— Text excerpt —
--
I find your mileage is somewhat dependent on the rest of the system config and how you access it. I kinda hate how WSL2 is based on hyper-V because the network stack for that is a pain in my ass, but tools like NMAP just don't work on WSL1.
I have found that using something like MobaXterm is pretty awesome. The built-in X-Server lets me run a few useful graphical tools within WSL (GIMP, Wireshark, etc) without needing to install their windows counterparts.
Sometimes in enterprise environments you're not allowed to have a proper Linux and you're forced even as dev to use that thing from ms.
Since hardly any code in the web runs on NT, the wsl is the only way getting your things done. It does what it does OK(ish) but except of that single usecase I would never use it.
It's the best if you convince your boss that you need it for work in your non admin privilege system because you can sudo inside there so you can install whatever.
WSL has replaced my use of the command prompt in Windows for anything (and I used it more than most, I think).
In my job, I develop Linux applications to support industrial automation, and WSL is capable of building and running most of what I make. It isn't a full Linux machine, and can behave unexpectedly when trying to do things like changing certain network configurations.
So it's great for what it's for, really. But if you want a full VM, this isn't really for that.
--
— Challenges —
[a] Answer these from the WSL discussion:
(i) Which tool does the discussion say does not work on WSL1?
(ii) Which graphical tools are named as running under MobaXterm's built-in X-Server?
(iii) What kind of applications does the commenter who works in industrial automation develop?
[b] Return the part of the WSL discussion between "I find your" and "never use it.", inclusive, copied word for word.
[c] Write the next part of the WSL discussion, picking up after its final sentence.

— Dataset excerpt —
--
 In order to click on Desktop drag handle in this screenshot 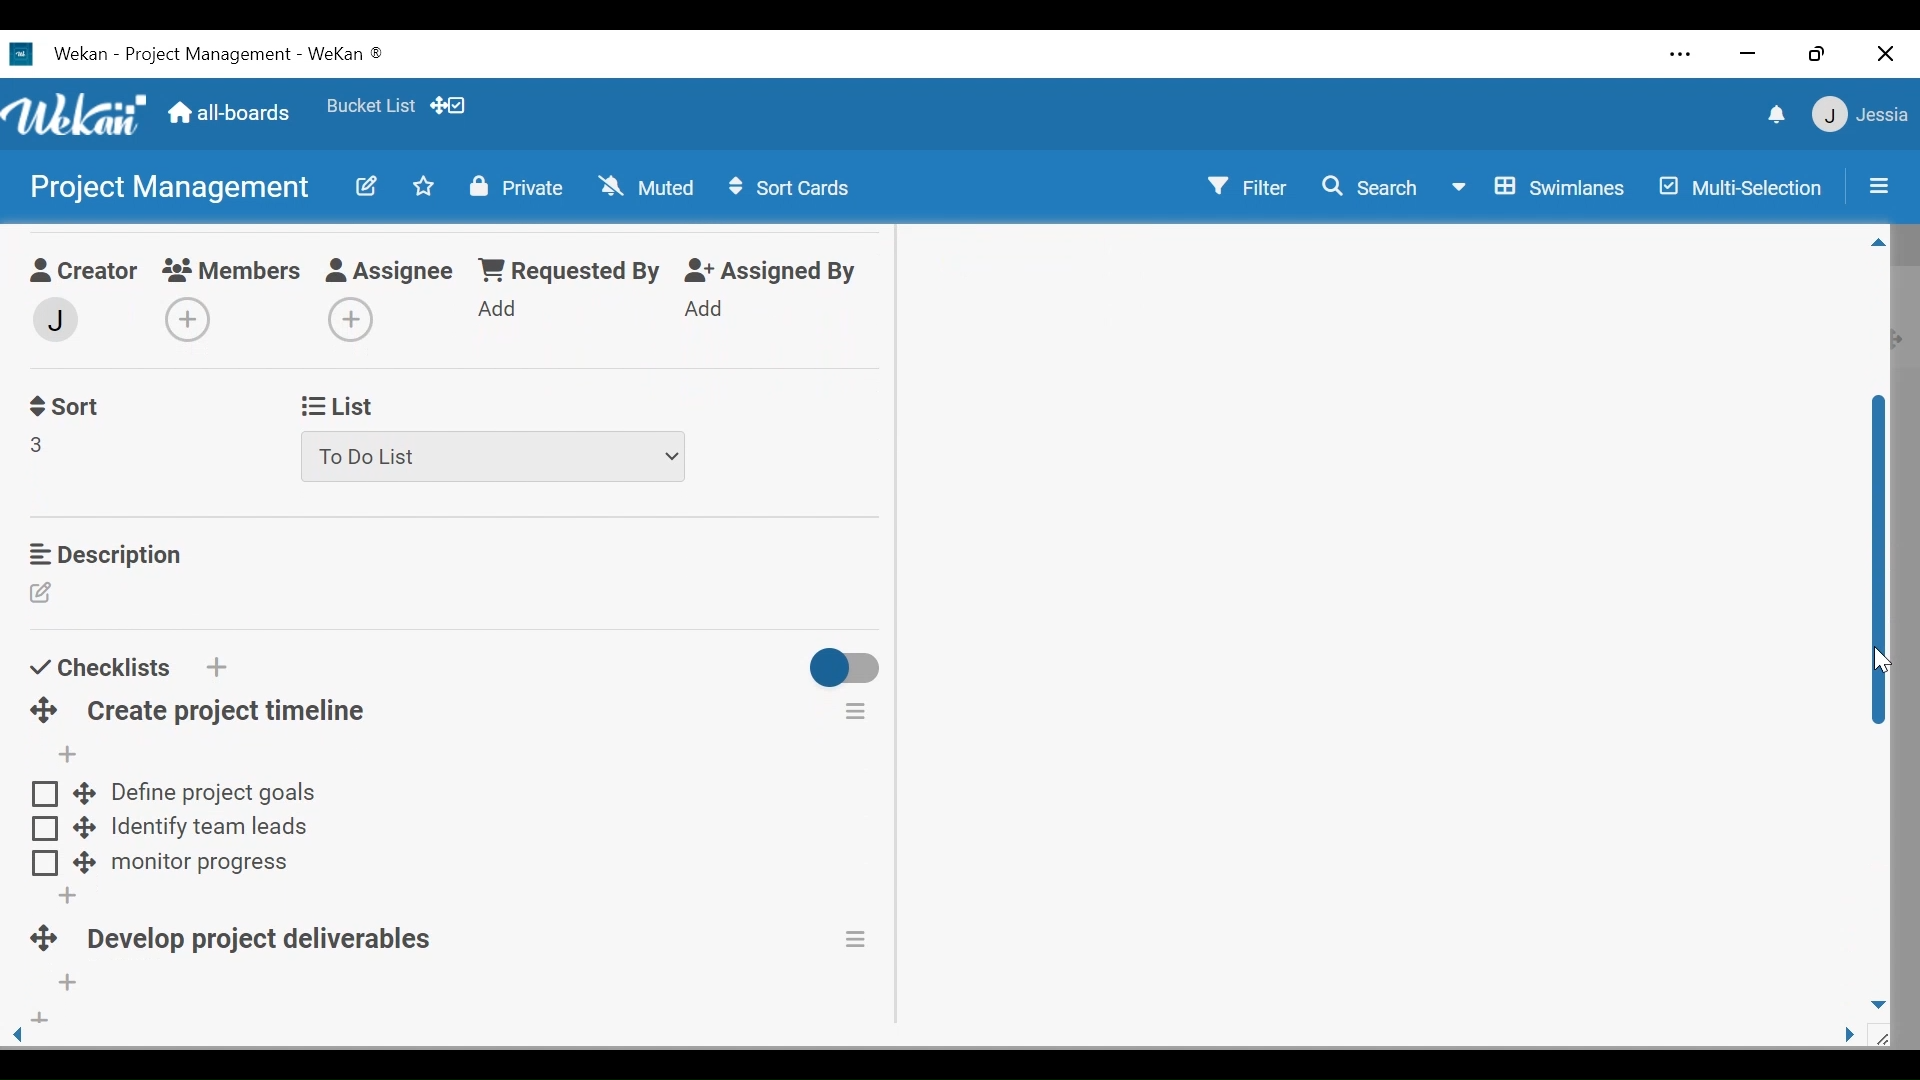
--
— Per-task outputs —
[a]
(i) NMAP
(ii) GIMP and Wireshark
(iii) Linux applications to support industrial automation

[b]
I find your mileage is somewhat dependent on the rest of the system config and how you access it. I kinda hate how WSL2 is based on hyper-V because the network stack for that is a pain in my ass, but tools like NMAP just don't work on WSL1.
I have found that using something like MobaXterm is pretty awesome. The built-in X-Server lets me run a few useful graphical tools within WSL (GIMP, Wireshark, etc) without needing to install their windows counterparts.
Sometimes in enterprise environments you're not allowed to have a proper Linux and you're forced even as dev to use that thing from ms.
Since hardly any code in the web runs on NT, the wsl is the only way getting your things done. It does what it does OK(ish) but except of that single usecase I would never use it.

[c]
There's honestly not a lot of practical uses for it when you have the option of just running a Linux Distro anyway. It's mostly to keep people who NEED to run Linux for work in Windows as an OS. Otherwise, I've found no purpose for it. Neat I guess? Useful, no.
WSL in Windows Terminal is not much different from opening Konsole on any regular desktop Linux distribution. I use openSUSE Tumbleweed on WSL and I think it's great.
When I used wsl, it felt fine. There were some problems with running more GPU intensive tasks, but being able to use linux-only software while I was restricted to Windows was pretty good.
I'll parrot the others. I have a Windows PC issued by my employer. The only way to have some Linux is WSL. I use it to sync notes with server at home, python stuff, and w3m when I want to Google something without looking conspicuous in the office.
General Linux tools also help. I needed to make video half the speed - one liner ffmpeg solves it in a jiffy. On Windows I need to install some hive software.